Record excerpts:
=-=-=

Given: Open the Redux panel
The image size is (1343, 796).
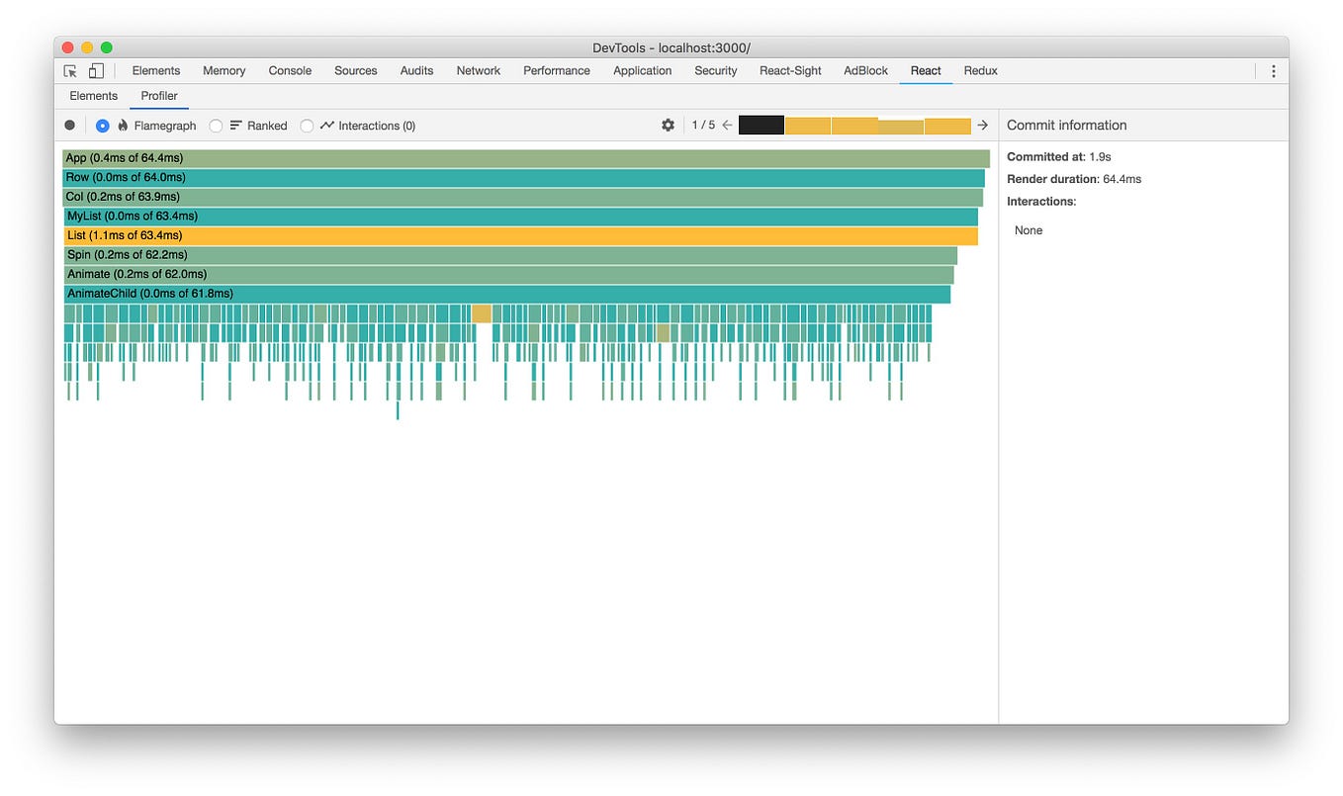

=-=-=

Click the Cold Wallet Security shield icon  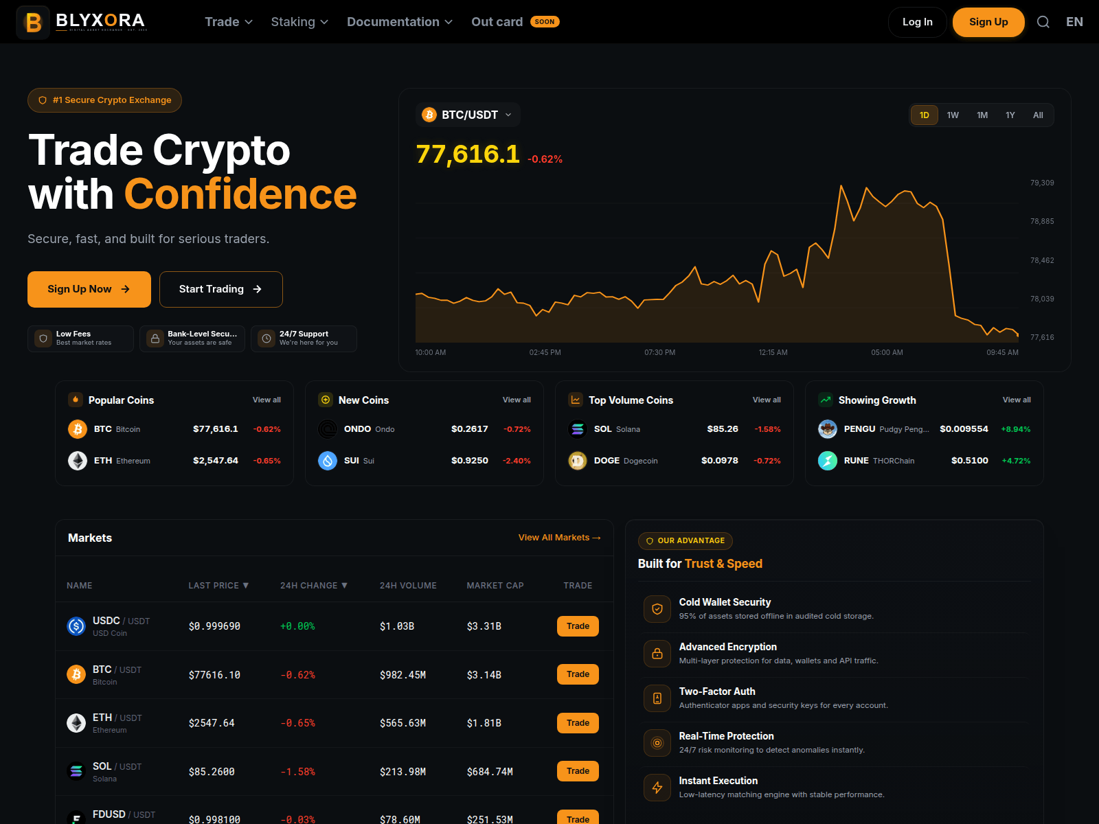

=-=-=

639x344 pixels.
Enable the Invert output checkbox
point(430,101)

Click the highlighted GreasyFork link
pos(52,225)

=-=-=

The problem:
Arrange everything from the line containing "Given: Open the Redux panel" down to the line containing "The image size is (1343, 796)." as a Markdown table, with a "Nr" column for the row number and a "Line" column for the line itself, leaving out blank lines.

Exercise answer:
| Nr | Line |
|---|---|
| 1 | Given: Open the Redux panel |
| 2 | The image size is (1343, 796). |